OTTAWA – June 30, 2011. The Public Interest Advocacy Centre and the Samuelson-Glushko Canadian Internet Policy & Public Interest Clinic, as part of a coalition of more than 80 civil society groups, have declined from endorsing a set of Internet Policy Principles presented by the Organization for Economic Co-operation and Development (OECD).
Intended to instill consistency in International online decision-making processes, there is much value in the itemized set of Principles found in the OECD’s Communiqué on Principles for Internet Policy-Making. PIAC and CIPPIC are particularly supportive of principled commitments in the Communiqué to better global privacy protections and to preserving an open and innovative Internet, as well as to cooperative multi-stakeholder processes as a means of resolving Internet policy conflicts.
Concern stemmed from the Communiqué’s attempts at more detailed articulations of these principles which, in many cases, served to completely undermine the itemized Principles it was attempting to establish. “Paying lip service to high-sounding principles is not enough,” said John Lawford, Counsel for PIAC. “A Principle aimed at limiting liability for Internet intermediaries for their customer’s content, for example, should not be written to push on them the role of intellectual property police.”

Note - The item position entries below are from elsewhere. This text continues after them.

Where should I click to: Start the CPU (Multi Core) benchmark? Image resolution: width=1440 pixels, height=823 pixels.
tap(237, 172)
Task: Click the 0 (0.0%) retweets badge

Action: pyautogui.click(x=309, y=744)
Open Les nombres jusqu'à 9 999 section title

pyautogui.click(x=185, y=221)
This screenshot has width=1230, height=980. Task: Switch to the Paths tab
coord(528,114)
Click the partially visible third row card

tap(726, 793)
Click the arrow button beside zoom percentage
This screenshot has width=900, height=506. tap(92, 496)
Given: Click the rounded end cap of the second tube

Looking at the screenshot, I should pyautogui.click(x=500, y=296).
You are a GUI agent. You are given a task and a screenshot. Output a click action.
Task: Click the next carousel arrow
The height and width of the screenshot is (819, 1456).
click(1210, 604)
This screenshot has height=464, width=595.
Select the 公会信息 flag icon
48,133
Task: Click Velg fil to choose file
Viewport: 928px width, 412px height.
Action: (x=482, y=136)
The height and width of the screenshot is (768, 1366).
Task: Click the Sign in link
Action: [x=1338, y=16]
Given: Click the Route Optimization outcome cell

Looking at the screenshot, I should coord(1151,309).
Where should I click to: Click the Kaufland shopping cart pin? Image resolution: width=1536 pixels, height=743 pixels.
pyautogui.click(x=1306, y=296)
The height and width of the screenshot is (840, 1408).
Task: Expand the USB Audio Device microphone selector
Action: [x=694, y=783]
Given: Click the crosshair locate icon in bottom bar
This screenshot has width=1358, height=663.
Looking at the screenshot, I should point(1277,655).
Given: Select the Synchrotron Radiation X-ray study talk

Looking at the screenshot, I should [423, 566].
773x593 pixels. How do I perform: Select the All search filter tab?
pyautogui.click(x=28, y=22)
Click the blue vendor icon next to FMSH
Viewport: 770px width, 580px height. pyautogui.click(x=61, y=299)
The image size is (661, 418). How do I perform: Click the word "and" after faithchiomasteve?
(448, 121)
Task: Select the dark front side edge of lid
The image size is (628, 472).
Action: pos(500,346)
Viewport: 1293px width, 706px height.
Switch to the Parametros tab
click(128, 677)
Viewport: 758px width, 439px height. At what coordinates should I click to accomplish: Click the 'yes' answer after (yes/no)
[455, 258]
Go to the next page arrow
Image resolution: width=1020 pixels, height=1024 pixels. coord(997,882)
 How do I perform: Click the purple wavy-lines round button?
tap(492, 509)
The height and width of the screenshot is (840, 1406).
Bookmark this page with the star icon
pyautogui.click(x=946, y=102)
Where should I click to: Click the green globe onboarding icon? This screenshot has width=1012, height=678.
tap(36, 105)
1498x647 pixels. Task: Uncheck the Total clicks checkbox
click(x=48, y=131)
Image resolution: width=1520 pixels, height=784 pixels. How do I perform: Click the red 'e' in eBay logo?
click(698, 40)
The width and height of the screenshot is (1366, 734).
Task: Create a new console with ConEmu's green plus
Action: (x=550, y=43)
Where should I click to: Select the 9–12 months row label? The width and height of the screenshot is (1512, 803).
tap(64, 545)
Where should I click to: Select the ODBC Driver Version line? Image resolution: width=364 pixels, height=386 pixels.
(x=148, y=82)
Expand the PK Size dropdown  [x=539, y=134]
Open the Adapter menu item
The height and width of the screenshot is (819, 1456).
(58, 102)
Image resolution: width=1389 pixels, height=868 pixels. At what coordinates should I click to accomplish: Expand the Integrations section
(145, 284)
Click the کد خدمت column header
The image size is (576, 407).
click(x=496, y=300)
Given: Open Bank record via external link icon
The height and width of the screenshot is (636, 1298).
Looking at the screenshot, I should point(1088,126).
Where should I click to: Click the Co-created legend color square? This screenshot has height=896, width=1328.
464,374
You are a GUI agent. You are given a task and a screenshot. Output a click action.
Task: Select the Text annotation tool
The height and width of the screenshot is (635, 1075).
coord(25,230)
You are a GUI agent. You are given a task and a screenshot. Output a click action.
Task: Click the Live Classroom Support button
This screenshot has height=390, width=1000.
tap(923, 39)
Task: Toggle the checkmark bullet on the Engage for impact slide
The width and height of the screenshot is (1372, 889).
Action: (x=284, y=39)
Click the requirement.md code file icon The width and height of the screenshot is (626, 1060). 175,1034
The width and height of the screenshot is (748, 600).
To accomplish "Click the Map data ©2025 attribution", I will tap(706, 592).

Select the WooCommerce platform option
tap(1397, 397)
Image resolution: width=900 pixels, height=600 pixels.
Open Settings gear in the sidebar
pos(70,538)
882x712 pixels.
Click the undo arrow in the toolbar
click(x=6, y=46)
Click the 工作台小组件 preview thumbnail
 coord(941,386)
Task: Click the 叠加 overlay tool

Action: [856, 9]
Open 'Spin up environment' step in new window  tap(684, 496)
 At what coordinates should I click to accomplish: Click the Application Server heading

There was general concern, as well, that the Communiqué elevated protection of intellectual property rights above all else in ways that could conflict with fundamental human rights and freedoms and due process. “The unbalanced manner in which this Communiqué addressed intellectual property rights is troubling,” said CIPPIC Director David Fewer. “The Communiqué ignores the role played by exceptions and limitations to liability in promoting innovation and creativity through intellectual property. Further, the disproportionate IP protection mechanisms found in this document are far out of touch with Canadian values.”
“For a set of principles aimed at ‘ensuring that the Internet remains open and dynamic’, the Communiqué does very little to prevent ISPs from throttling innovative content on their networks,” said Fewer. “Allowing ISPs to ensure appropriate service quality is troubling if it does not include assurances that content will not be discriminated against.”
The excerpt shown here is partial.